Monday, September 10, 2007

IMPORTANT NOTIFICATION

Fellow-patriots, new readers, loyal readers, and readers who disagree with my theme:

The handy-dandy resource which Hercules Mulligan has proudly presented to the public, The Founders' Bookshelf, has been relocated. It now has a blog of its own, to which I will add posts (from time to time, this will not be updated frequently) on some handy-dandy homework tips on the Founders' writings, as well as how to most successfully search the online editions.

I hope you like the new changes and find them beneficial. I might add, the page makes it feel more ... old-style -- which I like. It is reminiscent (to me, anyway) of that electric feeling one gets when he walks into a library, dusts off books that have been neither read, studied, or reprinted in ages, and embarks upon that little journey through our nation's hidden past. That kind of sense is one of the things that makes studying history an unstoppable obsession (I hear my family snicker). I just want my fellow-explorers, new and old, to share that same passion.

2 Comments:

Our Founding Truth said...

Herc,

That is one of the best if not the best collection I've seen. William Penn's info is there when you click on Plato.
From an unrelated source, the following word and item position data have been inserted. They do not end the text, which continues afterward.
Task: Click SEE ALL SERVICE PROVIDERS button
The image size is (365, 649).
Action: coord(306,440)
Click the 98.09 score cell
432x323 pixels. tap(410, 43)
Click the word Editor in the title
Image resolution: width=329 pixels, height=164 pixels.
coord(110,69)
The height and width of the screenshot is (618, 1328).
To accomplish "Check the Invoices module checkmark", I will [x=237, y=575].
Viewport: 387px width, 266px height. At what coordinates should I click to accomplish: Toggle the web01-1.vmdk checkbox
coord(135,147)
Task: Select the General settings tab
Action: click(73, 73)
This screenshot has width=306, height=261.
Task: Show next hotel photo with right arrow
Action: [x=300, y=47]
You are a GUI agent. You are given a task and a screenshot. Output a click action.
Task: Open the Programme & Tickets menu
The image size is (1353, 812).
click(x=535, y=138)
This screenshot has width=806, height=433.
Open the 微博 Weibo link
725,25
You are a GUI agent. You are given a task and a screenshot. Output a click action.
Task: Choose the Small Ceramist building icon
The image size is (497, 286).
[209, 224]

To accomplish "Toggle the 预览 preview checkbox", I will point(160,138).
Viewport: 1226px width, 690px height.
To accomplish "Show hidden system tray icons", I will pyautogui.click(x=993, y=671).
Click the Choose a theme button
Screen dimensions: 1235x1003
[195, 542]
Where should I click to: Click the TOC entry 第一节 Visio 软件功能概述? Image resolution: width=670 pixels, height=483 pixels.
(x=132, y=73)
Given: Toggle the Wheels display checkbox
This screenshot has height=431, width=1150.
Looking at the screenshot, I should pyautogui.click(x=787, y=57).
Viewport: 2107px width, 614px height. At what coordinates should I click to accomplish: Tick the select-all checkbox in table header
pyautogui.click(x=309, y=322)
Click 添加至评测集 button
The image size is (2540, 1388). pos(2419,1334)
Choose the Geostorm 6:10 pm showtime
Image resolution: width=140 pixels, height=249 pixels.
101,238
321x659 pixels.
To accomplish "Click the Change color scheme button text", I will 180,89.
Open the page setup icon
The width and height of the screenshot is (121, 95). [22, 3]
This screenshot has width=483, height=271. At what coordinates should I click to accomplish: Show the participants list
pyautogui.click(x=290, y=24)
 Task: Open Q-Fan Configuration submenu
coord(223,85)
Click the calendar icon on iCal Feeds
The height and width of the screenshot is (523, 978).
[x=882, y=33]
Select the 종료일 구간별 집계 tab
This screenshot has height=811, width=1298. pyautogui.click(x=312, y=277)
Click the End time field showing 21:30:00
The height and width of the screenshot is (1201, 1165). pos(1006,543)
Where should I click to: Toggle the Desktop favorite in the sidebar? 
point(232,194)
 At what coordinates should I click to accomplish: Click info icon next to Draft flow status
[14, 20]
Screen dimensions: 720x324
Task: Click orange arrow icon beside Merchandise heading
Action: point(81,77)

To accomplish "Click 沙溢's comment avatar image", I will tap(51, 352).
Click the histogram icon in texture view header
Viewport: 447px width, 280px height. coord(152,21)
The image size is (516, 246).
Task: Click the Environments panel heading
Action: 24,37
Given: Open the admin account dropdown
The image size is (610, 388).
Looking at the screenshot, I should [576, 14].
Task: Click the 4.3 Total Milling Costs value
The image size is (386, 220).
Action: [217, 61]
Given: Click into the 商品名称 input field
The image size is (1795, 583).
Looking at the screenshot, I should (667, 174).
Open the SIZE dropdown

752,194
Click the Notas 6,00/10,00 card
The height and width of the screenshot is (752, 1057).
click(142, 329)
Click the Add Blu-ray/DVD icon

I need to read a lot of those.

OFT

Hercules Mulligan said...

Gee, thanks for the kind words, OFT. I am really proud of the collection myself. In the early months of my study of our Founding history, I experienced mcuh frustration in never being able to access the original sources. But then I learned how to use the Internet, and the "Founders' Bookshelf" is the result. I know that many people share the passion that I have in learning about our little-known, and little-understood past, and don't know where to look. I created this collection to help students like (and) myself.

"William Penn's info is there when you click on Plato."

OOPS. Thanks a lot for letting me know. By the time you read this comment, it will probably be all fixed.

"I need to read a lot of those."

{chuckle} Yeah, me too. I don't know when I will get around to reading HALF of my own collection, but I hope to read through M.O. Warren's History of the Revolution, and J. C. Hamilton's History of the Republic -- the latter is especially fascinating. He. like David Barton, looks at our history as being a Christian history, and the writings, facts, and anecdotes are astounding. Just glimpsing into his book reminds me that it takes longer than four years of study (the length of time I have spent in this study so far) to be an expert on our Founding Era history.